In [1]:
import spacy

Basic tokenization using smallest CPU-based model:  
(use python -m spacy download {model_name})

In [3]:
nlp = spacy.load("en_core_web_sm")
doc = nlp("Apple is looking at buying U.K. startup for $1 billion")
for token in doc:
    print((token.text, token.pos_, token.dep_))

('Apple', 'PROPN', 'nsubj')
('is', 'AUX', 'aux')
('looking', 'VERB', 'ROOT')
('at', 'ADP', 'prep')
('buying', 'VERB', 'pcomp')
('U.K.', 'PROPN', 'dobj')
('startup', 'NOUN', 'dep')
('for', 'ADP', 'prep')
('$', 'SYM', 'quantmod')
('1', 'NUM', 'compound')
('billion', 'NUM', 'pobj')


In [4]:
for token in doc:
    print(f"text: {token.text}, lemma: {token.lemma_}, pos: {token.pos_}, tag: {token.tag_}, dep: {token.dep_}, shape: {token.shape_}, is_alpha: {token.is_alpha}, is_stop: {token.is_stop}")

text: Apple, lemma: Apple, pos: PROPN, tag: NNP, dep: nsubj, shape: Xxxxx, is_alpha: True, is_stop: False
text: is, lemma: be, pos: AUX, tag: VBZ, dep: aux, shape: xx, is_alpha: True, is_stop: True
text: looking, lemma: look, pos: VERB, tag: VBG, dep: ROOT, shape: xxxx, is_alpha: True, is_stop: False
text: at, lemma: at, pos: ADP, tag: IN, dep: prep, shape: xx, is_alpha: True, is_stop: True
text: buying, lemma: buy, pos: VERB, tag: VBG, dep: pcomp, shape: xxxx, is_alpha: True, is_stop: False
text: U.K., lemma: U.K., pos: PROPN, tag: NNP, dep: dobj, shape: X.X., is_alpha: False, is_stop: False
text: startup, lemma: startup, pos: NOUN, tag: NN, dep: dep, shape: xxxx, is_alpha: True, is_stop: False
text: for, lemma: for, pos: ADP, tag: IN, dep: prep, shape: xxx, is_alpha: True, is_stop: True
text: $, lemma: $, pos: SYM, tag: $, dep: quantmod, shape: $, is_alpha: False, is_stop: False
text: 1, lemma: 1, pos: NUM, tag: CD, dep: compound, shape: d, is_alpha: False, is_stop: False
text: billi

Dependency parse tree:

In [5]:
spacy.displacy.render(doc, style="dep")

Named entities get split off into their own property:
(GPE = Geopolitical entity)

In [6]:
for ent in doc.ents:
    print((ent.text, ent.start_char, ent.end_char, ent.label_))

('Apple', 0, 5, 'ORG')
('U.K.', 27, 31, 'GPE')
('$1 billion', 44, 54, 'MONEY')


In [7]:
spacy.displacy.render(doc, style="ent")

Word vectors (L2 norm shown):

In [8]:
nlp = spacy.load("en_core_web_md")
tokens = nlp("dog cat banana afskfsd")

for token in tokens:
    print((token.text, token.has_vector, token.vector_norm, token.is_oov))

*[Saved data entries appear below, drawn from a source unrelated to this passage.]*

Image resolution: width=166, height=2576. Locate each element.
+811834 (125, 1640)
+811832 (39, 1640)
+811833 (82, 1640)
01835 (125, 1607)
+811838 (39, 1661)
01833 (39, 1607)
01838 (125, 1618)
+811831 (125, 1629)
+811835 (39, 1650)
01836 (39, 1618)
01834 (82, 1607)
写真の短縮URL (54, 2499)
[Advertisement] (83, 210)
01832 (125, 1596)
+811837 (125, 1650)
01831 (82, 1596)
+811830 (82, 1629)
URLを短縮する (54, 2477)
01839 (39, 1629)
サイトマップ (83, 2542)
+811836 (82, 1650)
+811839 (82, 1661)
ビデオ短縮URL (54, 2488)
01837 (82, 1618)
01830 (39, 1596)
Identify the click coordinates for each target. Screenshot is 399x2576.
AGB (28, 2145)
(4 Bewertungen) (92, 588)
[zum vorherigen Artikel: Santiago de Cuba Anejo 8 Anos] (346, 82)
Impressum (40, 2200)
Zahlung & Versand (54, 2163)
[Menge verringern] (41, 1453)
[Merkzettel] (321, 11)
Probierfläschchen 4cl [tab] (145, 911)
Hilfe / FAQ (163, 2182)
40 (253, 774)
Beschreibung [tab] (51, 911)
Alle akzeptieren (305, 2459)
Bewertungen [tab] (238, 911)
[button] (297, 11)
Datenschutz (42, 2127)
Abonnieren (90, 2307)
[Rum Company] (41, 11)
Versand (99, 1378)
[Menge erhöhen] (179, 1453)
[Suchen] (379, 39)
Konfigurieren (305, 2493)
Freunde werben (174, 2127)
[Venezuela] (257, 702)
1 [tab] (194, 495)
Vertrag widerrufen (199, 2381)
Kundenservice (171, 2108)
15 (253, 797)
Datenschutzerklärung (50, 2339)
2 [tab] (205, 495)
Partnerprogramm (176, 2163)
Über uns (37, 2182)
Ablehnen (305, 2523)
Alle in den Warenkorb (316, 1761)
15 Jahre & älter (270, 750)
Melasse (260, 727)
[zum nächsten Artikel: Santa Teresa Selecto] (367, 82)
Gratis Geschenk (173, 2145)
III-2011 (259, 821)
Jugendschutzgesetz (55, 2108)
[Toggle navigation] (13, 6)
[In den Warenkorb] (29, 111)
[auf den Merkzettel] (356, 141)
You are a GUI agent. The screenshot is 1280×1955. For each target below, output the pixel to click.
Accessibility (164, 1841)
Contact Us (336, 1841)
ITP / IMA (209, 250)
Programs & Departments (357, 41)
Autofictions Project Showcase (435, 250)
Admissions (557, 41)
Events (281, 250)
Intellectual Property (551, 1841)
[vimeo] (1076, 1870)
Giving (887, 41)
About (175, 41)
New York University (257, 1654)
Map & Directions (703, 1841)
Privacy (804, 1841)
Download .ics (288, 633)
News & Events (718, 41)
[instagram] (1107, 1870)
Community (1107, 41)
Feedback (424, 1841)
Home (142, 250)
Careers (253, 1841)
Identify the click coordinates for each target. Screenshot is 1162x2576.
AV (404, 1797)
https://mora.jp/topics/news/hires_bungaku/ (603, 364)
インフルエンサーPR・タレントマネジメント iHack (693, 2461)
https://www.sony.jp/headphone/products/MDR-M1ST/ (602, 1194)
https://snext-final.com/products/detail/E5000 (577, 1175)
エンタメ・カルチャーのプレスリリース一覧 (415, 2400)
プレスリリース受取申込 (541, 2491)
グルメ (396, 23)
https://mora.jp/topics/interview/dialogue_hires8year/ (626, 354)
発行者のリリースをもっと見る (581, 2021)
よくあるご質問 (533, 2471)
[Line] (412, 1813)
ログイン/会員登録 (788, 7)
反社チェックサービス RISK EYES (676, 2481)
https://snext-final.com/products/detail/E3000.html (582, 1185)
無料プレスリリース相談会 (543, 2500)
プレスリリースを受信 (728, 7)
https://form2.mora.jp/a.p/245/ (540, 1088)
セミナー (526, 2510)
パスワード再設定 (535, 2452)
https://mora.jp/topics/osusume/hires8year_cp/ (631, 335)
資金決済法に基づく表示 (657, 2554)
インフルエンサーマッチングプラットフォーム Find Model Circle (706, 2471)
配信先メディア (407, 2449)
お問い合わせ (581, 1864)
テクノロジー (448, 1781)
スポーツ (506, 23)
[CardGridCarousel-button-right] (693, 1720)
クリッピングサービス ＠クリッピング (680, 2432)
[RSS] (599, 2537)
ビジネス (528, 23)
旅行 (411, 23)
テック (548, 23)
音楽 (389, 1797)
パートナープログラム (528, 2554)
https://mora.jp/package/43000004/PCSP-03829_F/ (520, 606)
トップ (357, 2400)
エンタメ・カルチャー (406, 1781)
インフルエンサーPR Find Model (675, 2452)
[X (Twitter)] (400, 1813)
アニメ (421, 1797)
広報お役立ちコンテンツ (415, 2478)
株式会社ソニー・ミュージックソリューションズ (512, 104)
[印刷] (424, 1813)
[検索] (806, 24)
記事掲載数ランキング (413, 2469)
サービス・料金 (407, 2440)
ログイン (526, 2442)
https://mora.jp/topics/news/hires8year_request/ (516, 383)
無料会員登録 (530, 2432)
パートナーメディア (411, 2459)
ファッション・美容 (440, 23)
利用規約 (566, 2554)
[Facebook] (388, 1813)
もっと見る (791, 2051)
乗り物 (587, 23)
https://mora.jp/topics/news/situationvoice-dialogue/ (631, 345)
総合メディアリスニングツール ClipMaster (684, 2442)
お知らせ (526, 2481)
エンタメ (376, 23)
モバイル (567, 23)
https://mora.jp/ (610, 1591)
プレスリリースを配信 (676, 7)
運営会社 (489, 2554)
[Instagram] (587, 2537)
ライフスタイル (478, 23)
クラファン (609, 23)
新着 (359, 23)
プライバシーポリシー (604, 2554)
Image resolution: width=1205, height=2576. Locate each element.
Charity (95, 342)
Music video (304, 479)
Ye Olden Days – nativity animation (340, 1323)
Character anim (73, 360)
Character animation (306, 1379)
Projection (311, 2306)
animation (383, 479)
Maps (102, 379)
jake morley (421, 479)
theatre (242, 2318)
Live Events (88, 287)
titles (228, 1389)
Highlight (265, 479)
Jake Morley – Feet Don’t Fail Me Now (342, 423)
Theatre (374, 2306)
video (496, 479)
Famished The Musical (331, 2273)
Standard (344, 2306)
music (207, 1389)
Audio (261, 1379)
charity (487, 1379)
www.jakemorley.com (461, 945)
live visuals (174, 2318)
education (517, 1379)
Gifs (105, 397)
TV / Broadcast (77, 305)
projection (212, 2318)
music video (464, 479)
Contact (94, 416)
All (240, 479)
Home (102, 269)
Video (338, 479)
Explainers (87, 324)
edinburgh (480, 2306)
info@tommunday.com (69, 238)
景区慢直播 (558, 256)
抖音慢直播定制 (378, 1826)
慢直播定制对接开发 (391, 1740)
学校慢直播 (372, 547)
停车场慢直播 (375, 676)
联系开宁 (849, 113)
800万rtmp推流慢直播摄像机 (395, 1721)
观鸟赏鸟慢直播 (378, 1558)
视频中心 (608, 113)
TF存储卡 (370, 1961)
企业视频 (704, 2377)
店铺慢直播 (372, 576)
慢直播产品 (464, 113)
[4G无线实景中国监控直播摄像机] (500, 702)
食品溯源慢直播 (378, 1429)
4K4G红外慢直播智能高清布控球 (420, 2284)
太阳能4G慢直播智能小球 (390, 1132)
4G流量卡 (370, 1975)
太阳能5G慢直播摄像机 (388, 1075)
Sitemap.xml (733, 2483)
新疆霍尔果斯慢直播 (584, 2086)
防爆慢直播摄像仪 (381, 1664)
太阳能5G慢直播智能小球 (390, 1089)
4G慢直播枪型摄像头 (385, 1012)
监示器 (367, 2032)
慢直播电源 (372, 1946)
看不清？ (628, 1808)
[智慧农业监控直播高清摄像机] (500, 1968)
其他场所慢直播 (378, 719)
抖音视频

('dog', True, 75.254234, False)
('cat', True, 63.188496, False)
('banana', True, 31.620354, False)
('afskfsd', False, 0.0, True)


Similarity: A .similarity method is provided for Doc, Span, Token, and Lexeme objects.

In [9]:
doc1 = nlp("I like salty fries and hamburgers.")
doc2 = nlp("Fast food tastes very good.")
print(doc1, "<->", doc2, doc1.similarity(doc2))

I like salty fries and hamburgers. <-> Fast food tastes very good. 0.691649353055761


In [10]:
french_fries = doc1[2:4]
burgers = doc1[5]
print(french_fries, "<->", burgers, french_fries.similarity(burgers))

salty fries <-> hamburgers 0.6938489675521851


In [13]:
doc1[4].similarity(doc2[3])

0.3279081881046295

In [14]:
doc1 = nlp("If you're going through hell, keep going")
doc2 = nlp("Be yourself; everyone else is already taken.")
least_similar = (1.0, ('', ''))
for token1 in doc1:
    for token2 in doc2:
        sim = token1.similarity(token2)
        if sim < least_similar[0]:
            least_similar = (sim, (token1.text, token2.text))
print(least_similar)

(-0.31665900349617004, ('you', ';'))


In [18]:
print(f"{doc1[1].text} {doc2[4].text} {doc1[1].similarity(doc2[4])}")
print(f"{doc1[1].lex.similarity(doc2[4].lex)}")

you else 0.4331720471382141
0.4331720471382141


The similarity score is based on token averages, where order does not matter. Therefore it is scores higher for similar words than it does similar meanings.  
Consider [sense2vec](https://github.com/explosion/sense2vec) for more semantic and context sensitivity: [Demo blogpost](https://explosion.ai/blog/sense2vec-reloaded)

To save space, data is stored in the vocab object (shared by documents) and uses unique hash values derived from each string.

In [20]:
doc = nlp("I love coffee")
print(doc.vocab.strings["coffee"])
print(doc.vocab.strings[3197928453018144401])

3197928453018144401
coffee


In [21]:
for word in doc:
    lexeme = doc.vocab[word.text]
    print(lexeme.text, lexeme.orth, lexeme.shape_, lexeme.prefix_, lexeme.suffix_, lexeme.is_alpha, lexeme.is_digit, lexeme.is_title, lexeme.lang_)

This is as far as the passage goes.